**Required work:**
Below is a listing from which only part is wanted; return exactly the lines from the one with "Viewport: 694px width, 600px" up to and including the one with "Open Paramètres at the bottom of sidebar".

**Given data:**
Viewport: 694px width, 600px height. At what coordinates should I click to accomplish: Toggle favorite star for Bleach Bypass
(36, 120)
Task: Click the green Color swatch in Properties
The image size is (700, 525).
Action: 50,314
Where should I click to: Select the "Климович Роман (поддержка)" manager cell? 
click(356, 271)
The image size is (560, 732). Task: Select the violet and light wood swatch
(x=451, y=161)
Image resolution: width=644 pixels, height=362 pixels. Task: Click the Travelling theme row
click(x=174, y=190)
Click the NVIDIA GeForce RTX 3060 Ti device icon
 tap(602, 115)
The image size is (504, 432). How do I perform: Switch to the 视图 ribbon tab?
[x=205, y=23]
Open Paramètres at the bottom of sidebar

* * *

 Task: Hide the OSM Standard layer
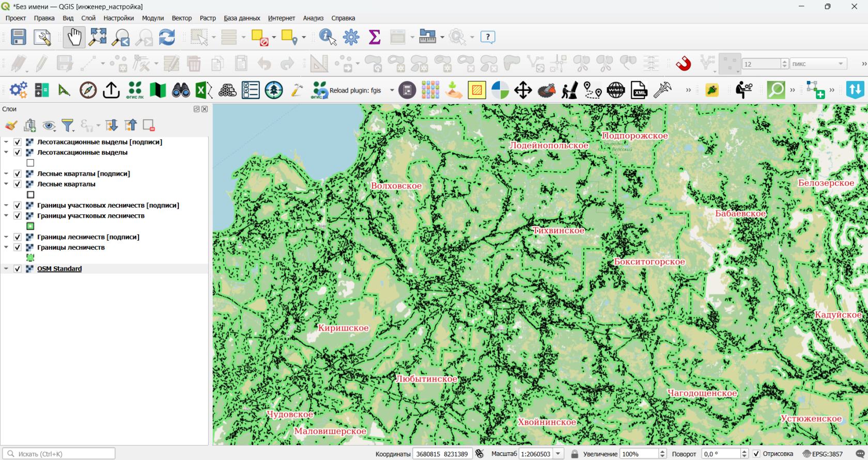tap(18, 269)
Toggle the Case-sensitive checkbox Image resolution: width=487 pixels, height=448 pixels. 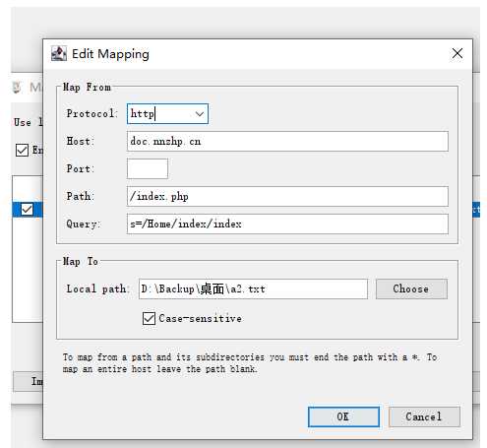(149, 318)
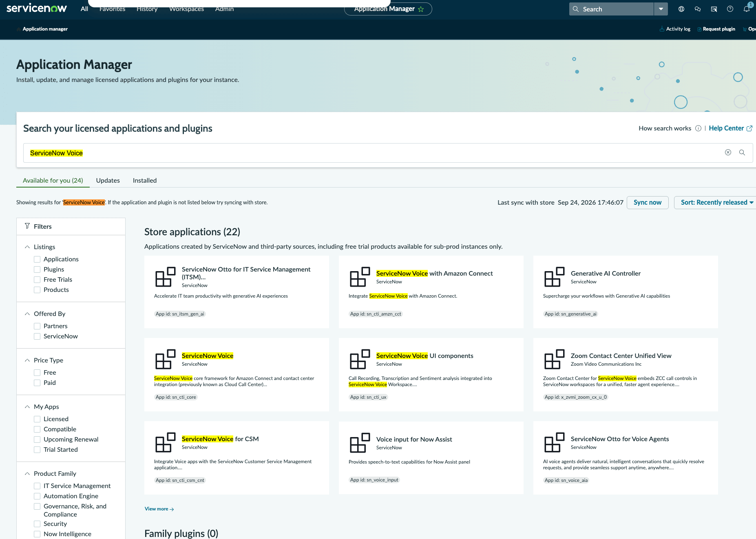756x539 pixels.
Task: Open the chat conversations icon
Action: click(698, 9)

* * *

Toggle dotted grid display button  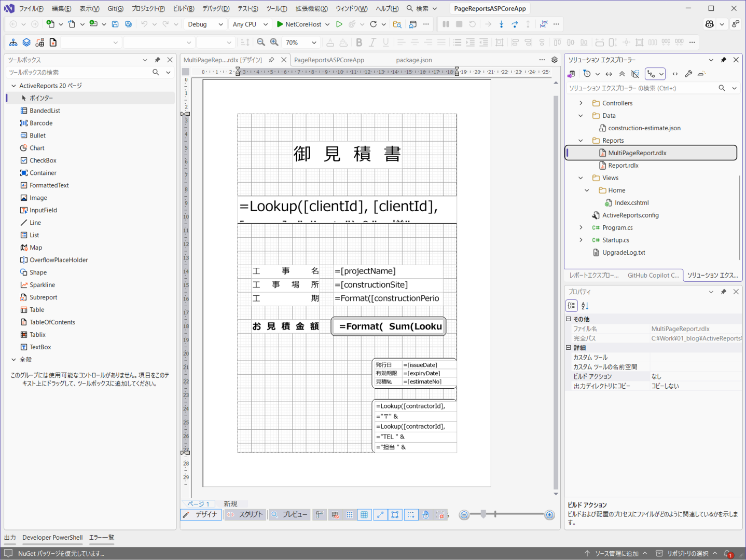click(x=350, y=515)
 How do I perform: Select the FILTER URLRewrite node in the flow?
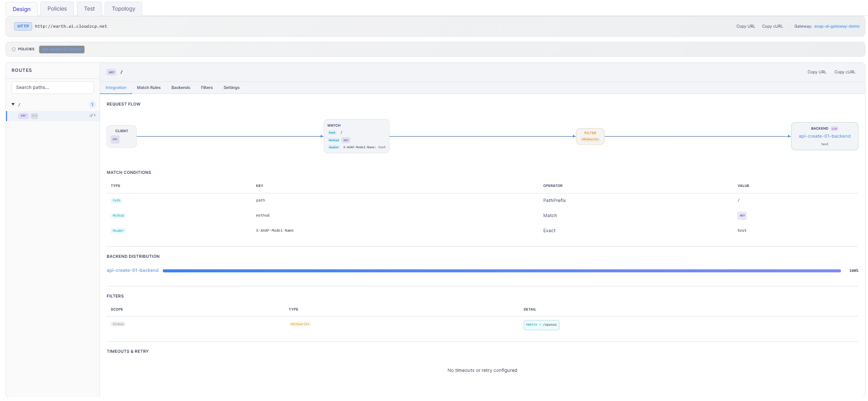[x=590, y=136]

**Task solution:**
Viewport: 694px width, 600px height. At what coordinates should I click to accomplish: Toggle favorite star for Bleach Bypass
(36, 120)
Task: Click the green Color swatch in Properties
The image size is (700, 525).
Action: 50,314
Where should I click to: Select the "Климович Роман (поддержка)" manager cell? 
click(356, 271)
The image size is (560, 732). Task: Select the violet and light wood swatch
(x=451, y=161)
Image resolution: width=644 pixels, height=362 pixels. Task: Click the Travelling theme row
click(x=174, y=190)
Click the NVIDIA GeForce RTX 3060 Ti device icon
 tap(602, 115)
The image size is (504, 432). How do I perform: Switch to the 视图 ribbon tab?
[x=205, y=23]
Open Paramètres at the bottom of sidebar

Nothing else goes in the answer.